> _Exercise prompt_:
The number needed is how many lines of the data hold the string "will". Give that number and nothing more.
---------- Raw data
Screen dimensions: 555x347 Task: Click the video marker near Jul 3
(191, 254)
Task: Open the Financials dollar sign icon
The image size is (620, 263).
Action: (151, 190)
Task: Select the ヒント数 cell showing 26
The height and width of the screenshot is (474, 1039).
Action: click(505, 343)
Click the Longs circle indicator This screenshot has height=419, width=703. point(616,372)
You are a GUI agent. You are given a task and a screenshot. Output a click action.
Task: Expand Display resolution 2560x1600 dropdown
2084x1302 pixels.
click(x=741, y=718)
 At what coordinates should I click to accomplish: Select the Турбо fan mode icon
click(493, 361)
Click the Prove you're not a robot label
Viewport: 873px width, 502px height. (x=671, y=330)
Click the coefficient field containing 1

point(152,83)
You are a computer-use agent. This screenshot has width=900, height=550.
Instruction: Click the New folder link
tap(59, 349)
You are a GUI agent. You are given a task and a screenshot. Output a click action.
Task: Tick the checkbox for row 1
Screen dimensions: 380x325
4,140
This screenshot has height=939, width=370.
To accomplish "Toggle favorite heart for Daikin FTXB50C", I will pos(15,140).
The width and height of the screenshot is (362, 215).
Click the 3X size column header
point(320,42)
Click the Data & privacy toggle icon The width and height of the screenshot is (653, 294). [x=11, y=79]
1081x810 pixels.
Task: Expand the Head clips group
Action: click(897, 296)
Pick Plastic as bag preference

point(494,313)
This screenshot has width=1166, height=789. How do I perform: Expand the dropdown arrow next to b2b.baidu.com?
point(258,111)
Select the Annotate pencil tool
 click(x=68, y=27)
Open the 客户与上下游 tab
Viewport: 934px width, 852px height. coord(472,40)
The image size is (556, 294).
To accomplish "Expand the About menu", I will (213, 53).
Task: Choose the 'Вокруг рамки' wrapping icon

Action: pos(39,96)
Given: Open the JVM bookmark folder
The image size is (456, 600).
--------------------
> _Completed task_:
2